Our farm sites range from sandy beaches, to muddy tide flats, to rocky shorelines and each of these areas has the ability to grow shellfish we are proud to bring from tide to table. On the deep sandy beaches low in the intertidal, our geoducks grow the beautiful white flesh, which makes ours world-renowned. On the tide flats, we farm our various oyster species, where they develop their unique flavors from the waters they filter all day.
The rich waters of Totten Inlet grow some of our greatest oysters including the acclaimed Totten Inlet Virginica.
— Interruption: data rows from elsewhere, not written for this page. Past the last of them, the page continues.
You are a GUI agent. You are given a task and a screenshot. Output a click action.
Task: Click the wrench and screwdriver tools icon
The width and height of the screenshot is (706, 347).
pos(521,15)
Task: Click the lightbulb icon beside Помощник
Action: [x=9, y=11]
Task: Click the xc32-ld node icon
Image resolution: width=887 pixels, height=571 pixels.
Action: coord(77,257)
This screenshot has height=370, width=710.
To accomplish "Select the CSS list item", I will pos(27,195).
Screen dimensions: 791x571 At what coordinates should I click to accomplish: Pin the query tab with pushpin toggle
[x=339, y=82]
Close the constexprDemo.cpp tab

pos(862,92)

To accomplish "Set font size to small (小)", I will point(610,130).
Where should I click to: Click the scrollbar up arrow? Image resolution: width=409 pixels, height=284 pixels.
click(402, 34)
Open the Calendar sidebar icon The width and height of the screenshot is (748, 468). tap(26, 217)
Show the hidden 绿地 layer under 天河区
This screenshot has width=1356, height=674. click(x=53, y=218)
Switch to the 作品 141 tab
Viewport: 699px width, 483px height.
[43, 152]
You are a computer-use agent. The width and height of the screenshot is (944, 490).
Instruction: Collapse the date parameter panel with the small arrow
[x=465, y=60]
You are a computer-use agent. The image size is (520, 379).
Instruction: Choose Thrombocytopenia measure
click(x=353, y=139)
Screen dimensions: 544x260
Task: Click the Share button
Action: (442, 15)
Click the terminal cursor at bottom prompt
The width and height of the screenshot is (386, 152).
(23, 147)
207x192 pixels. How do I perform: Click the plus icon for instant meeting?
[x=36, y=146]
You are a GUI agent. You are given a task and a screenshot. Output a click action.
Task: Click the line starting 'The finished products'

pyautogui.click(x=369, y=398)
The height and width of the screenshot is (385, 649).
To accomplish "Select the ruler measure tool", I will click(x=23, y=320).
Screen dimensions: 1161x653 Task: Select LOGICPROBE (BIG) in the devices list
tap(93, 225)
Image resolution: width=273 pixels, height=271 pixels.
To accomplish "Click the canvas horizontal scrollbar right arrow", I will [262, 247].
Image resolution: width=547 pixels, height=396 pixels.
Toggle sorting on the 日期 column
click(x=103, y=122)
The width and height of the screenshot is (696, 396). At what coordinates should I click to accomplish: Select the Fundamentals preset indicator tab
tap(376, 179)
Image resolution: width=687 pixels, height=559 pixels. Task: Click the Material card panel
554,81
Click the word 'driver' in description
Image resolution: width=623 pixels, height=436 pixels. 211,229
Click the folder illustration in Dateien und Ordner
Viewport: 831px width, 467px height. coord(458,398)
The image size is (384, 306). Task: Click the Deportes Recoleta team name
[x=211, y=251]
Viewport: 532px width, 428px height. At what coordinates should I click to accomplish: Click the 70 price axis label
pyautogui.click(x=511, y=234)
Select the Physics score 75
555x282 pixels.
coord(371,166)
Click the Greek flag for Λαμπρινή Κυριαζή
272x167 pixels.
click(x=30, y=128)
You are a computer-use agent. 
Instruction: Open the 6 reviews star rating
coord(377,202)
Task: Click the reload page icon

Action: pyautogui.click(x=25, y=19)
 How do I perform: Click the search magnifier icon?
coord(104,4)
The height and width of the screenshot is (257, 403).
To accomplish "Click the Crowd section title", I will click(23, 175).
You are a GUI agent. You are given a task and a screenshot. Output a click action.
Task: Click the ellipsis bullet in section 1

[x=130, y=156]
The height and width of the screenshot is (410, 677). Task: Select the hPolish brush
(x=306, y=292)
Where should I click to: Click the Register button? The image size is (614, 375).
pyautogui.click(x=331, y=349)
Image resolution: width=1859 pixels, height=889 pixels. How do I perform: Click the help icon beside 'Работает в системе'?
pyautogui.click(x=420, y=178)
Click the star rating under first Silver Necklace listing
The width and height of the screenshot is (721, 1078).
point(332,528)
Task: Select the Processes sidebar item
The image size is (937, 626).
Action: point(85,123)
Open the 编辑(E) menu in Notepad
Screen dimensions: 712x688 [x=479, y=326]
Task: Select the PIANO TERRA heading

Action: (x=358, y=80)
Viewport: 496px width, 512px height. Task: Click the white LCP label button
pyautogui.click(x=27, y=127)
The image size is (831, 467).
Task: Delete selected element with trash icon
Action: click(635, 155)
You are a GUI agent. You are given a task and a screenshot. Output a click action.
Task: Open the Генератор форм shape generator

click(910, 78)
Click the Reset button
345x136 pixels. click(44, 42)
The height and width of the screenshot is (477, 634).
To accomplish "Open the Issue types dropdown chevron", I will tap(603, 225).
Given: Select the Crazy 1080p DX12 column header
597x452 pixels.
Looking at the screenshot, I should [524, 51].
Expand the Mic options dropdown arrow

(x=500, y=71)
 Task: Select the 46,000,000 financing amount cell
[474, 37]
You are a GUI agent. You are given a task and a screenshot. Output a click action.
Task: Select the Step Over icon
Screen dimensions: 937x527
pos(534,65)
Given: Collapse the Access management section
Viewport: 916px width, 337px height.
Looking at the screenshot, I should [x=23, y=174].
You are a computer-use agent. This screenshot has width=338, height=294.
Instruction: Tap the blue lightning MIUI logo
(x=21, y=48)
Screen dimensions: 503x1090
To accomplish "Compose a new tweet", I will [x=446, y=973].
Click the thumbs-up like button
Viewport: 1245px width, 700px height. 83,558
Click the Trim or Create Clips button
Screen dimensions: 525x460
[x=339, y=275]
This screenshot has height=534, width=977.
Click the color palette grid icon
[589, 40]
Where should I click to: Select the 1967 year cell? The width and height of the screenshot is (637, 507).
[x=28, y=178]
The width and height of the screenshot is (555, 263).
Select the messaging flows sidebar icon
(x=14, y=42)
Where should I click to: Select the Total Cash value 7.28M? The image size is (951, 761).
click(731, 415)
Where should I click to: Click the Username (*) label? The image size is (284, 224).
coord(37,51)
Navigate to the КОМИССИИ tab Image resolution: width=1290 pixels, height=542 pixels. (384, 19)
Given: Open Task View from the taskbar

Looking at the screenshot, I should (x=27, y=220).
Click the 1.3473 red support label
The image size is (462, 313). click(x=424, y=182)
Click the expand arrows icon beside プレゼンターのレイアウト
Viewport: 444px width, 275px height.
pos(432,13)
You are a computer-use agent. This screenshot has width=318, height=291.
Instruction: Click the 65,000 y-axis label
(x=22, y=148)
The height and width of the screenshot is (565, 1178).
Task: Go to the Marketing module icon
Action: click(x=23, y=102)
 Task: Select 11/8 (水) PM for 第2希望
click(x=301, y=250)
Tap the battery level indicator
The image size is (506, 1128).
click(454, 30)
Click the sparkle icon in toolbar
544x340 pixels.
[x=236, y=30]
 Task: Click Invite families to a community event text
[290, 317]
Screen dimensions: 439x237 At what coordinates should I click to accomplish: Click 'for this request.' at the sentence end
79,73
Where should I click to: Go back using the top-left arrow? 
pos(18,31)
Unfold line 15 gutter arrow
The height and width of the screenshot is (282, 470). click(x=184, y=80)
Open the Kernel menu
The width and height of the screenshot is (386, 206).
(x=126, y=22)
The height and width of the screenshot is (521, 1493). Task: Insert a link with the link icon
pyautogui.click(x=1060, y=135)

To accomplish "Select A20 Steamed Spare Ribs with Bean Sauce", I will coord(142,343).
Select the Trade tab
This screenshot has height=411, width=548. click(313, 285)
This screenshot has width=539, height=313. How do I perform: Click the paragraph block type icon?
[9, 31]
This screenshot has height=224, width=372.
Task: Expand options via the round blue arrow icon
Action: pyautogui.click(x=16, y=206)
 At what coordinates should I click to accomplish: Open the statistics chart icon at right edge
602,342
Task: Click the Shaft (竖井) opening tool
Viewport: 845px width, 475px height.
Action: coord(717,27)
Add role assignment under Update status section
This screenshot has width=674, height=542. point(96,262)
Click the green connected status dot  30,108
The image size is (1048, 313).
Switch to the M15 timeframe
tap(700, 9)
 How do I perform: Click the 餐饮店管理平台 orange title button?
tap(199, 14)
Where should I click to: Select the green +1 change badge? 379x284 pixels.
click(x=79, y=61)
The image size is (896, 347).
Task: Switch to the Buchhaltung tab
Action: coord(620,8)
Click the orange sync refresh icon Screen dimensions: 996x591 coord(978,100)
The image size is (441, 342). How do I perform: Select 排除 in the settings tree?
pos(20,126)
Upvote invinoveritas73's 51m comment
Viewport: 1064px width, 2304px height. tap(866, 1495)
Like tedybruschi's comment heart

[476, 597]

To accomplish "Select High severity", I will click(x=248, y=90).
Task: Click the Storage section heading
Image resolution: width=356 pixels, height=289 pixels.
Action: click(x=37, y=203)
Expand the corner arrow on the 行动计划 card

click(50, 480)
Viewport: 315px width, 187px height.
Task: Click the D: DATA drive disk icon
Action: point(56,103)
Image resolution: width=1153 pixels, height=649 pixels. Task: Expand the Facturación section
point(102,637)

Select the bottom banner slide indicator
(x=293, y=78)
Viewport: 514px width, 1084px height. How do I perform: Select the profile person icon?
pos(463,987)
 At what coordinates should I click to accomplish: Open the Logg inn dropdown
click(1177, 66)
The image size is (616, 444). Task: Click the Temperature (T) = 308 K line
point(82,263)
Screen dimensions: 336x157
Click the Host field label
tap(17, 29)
On the rocky shoreline and gravelly bottomland, our manila clams flourish. Some clams come from Little Skookum Inlet, where clam farming began in the Pacific Northwest and a lot more from Oakland Bay, which is the backbone of our clam production – the largest in North America. And finally, some of our farms are not on the ground at all. Our mussels grow from floating rafts, where they fatten in the nutrient rich waters.
But it is never that easy. Our farming environment is always changing and the learning process is constant.
This is why we rely on the extensive knowledge of our seasoned farmers who have continued to innovate for over 125 years.
One of our greatest accomplishments is our family of tide tumbled oysters – the Shigoku, Fat Bastard, and Grand Cru. These oysters grow in the open expanses of Willapa and Samish Bays, where wave and wind continually agitate the oysters, helping them to form their hard shells and remarkably deep cups.
"As our farms continue to grow and change, so will we. With an expanding range of growing techniques and farm sites, we will continue to deliver the ultimate shellfish experience from tide to table."